> _CHALLENGE_:
Update the stretch of rows from the line containing "Click the Start" through the line containing "pyautogui.click(x=10, y=577)" by replacing "GUI agent" with "computer-use agent", leaving everything else unchanged. Return only those lines.

···

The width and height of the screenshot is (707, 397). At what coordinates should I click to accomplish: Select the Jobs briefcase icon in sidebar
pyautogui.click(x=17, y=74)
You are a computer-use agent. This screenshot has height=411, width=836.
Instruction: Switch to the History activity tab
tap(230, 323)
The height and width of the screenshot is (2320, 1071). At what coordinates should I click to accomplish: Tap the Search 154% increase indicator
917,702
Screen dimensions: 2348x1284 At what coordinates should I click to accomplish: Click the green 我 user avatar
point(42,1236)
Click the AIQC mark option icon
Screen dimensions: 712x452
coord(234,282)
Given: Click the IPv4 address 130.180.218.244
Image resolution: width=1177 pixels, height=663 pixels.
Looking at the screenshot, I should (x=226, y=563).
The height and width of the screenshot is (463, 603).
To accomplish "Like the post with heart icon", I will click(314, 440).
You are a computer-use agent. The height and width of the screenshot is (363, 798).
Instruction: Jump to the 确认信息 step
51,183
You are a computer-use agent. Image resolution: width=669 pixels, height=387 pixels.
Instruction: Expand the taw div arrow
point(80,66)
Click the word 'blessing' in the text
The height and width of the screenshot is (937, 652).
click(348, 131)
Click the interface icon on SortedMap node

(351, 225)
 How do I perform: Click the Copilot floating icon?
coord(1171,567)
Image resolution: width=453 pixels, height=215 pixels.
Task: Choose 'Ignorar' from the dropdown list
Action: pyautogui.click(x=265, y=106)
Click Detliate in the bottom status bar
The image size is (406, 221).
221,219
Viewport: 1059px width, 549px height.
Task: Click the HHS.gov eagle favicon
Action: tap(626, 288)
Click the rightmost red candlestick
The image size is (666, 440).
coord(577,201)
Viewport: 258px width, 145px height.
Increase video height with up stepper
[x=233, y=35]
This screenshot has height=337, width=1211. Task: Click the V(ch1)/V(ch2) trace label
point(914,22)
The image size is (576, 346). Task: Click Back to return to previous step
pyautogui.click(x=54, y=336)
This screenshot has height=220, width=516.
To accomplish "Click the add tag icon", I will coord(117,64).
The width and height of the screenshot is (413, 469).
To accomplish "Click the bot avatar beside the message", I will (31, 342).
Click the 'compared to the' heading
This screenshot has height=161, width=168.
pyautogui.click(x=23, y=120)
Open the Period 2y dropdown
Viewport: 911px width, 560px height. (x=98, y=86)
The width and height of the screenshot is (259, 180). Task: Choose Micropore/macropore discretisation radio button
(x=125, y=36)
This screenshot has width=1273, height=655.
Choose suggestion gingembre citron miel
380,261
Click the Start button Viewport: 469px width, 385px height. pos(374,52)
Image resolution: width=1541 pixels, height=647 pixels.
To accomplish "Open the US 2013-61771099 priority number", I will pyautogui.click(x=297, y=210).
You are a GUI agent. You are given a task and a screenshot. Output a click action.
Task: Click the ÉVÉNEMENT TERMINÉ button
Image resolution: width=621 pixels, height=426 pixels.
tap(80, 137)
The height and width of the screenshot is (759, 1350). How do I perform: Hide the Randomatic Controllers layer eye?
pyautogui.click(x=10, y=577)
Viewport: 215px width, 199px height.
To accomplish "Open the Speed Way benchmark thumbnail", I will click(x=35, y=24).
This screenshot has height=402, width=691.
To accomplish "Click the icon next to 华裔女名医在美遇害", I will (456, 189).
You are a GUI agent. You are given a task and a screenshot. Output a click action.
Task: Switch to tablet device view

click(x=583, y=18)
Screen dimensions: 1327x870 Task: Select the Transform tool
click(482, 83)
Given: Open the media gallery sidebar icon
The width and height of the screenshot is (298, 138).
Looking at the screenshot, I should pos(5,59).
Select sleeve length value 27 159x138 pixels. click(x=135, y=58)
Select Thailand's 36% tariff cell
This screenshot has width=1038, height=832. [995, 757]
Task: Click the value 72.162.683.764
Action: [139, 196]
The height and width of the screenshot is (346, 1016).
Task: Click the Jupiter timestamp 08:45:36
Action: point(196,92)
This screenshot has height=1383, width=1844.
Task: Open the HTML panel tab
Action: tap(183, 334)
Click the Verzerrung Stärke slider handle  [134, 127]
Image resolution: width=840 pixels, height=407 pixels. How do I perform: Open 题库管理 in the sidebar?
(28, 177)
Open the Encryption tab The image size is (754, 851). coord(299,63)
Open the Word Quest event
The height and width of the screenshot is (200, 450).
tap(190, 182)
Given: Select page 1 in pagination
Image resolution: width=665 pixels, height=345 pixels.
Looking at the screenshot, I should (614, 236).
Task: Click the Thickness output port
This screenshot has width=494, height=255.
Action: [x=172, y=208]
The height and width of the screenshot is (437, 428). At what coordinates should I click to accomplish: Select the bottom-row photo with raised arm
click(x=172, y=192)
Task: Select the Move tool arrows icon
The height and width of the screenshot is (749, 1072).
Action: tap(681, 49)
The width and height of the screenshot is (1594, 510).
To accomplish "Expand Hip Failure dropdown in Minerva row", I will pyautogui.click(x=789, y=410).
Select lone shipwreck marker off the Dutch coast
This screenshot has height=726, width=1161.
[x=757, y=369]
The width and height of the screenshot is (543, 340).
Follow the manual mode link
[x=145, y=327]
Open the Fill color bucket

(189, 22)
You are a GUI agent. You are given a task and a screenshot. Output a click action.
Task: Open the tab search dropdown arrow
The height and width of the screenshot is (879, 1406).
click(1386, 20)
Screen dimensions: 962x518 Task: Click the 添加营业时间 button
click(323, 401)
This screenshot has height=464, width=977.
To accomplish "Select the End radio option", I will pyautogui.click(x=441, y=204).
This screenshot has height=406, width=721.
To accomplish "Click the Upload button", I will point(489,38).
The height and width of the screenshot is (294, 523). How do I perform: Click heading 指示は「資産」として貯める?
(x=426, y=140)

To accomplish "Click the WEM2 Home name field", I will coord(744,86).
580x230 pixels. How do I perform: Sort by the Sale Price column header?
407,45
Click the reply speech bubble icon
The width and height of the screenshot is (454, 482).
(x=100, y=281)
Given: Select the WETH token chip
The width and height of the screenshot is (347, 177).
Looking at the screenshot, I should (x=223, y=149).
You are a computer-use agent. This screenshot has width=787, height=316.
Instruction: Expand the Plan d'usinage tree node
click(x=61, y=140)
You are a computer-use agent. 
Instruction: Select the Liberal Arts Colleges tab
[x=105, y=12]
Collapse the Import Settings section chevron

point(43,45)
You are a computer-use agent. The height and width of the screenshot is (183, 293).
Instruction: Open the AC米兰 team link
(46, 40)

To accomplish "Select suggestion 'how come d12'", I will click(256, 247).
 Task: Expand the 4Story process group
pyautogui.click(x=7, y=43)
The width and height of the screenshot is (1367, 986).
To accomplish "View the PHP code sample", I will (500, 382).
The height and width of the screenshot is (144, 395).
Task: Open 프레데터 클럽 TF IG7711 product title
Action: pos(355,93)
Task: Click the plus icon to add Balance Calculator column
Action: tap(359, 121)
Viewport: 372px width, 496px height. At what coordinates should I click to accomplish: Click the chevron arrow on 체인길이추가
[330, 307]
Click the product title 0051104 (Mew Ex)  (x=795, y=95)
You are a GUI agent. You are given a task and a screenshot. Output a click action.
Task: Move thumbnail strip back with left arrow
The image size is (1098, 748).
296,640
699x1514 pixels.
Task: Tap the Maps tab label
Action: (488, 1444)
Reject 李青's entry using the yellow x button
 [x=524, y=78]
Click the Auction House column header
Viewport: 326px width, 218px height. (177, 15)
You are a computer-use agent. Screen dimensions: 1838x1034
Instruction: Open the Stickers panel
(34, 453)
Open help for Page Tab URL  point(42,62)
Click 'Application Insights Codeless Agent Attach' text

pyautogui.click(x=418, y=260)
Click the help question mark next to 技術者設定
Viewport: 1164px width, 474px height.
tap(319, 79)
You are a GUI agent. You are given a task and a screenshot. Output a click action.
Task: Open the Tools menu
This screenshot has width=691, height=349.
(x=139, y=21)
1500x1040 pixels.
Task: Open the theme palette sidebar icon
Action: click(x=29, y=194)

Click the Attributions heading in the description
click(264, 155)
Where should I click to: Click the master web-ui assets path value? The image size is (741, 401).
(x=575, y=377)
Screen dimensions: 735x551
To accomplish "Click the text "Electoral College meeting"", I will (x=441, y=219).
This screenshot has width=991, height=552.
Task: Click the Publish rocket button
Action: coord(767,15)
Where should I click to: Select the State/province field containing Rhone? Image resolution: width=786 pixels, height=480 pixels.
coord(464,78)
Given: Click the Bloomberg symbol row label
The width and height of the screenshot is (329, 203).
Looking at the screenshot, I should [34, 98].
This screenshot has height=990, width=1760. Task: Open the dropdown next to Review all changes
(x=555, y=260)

···

> _RESULT_:
Click the Start button Viewport: 469px width, 385px height. pos(374,52)
Image resolution: width=1541 pixels, height=647 pixels.
To accomplish "Open the US 2013-61771099 priority number", I will pyautogui.click(x=297, y=210).
You are a computer-use agent. You are given a task and a screenshot. Output a click action.
Task: Click the ÉVÉNEMENT TERMINÉ button
Image resolution: width=621 pixels, height=426 pixels.
tap(80, 137)
The height and width of the screenshot is (759, 1350). How do I perform: Hide the Randomatic Controllers layer eye?
pyautogui.click(x=10, y=577)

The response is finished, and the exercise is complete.